Le luxe français retrouve des couleurs. Après LVMH dont la croissance s'est élevée à 6% au troisième trimestre, Kering (ex PPR) a annoncé mardi un bond de 10,5% de son chiffre d'affaires à taux de change et périmètre constant sur la même période. A 3,185 milliards d’euros, il dépasse le consensus des analystes (3,11 milliards) et permet au titre de se hisser au-dessus des 200 euros pour la première fois depuis 2001.

« L’excellente performance réalisée sur ce troisième trimestre reflète la pertinence de notre stratégie et la qualité de son exécution (…).
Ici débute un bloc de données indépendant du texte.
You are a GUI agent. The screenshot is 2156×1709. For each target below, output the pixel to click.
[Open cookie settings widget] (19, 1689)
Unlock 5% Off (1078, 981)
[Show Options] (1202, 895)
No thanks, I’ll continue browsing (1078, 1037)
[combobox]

Nous avons créé les conditions d’une croissance solide et durable, et sommes très confiants quant à nos performances sur l’ensemble de l’année », commente le groupe dans un communiqué.

Vers 11h30 Kering bondit de 7,8%, à 203 euros, sur un marché parisien en baisse de près d'1%.

"La division Luxe bat toutes les attentes", commentent les analystes d'Oddo Securities, notant "une belle surprise sur le troisième trimestre chez Gucci et Yves Saint Laurent", tandis que "les autres marques sont sensiblement en ligne". Gucci, marque phare et principal centre de profits du groupe, a vu ses ventes décoller de 17% contre +7,4% au deuxième trimestre. La griffe italienne récolte les fruits d'une refonte stylistique totale sous la houlette du designer Alessandro Michele. Saint Laurent affiche quant à lui un bond de 34% malgré le départ de son directeur artistique Hedi Slimane en avril.

Gucci et Saint Laurent ont permis de compenser la nouvelle chute de Bottega Veneta (-10,9%). Le maroquinier, plombé par une exposition excessive à la clientèle asiatique et par un manque de renouveau créatif, vient de changer de dirigeant. Enfin dans le Pôle Sport & Lifestyle Puma a maintenu la cadence d'une croissance à deux chiffres (+10,8%).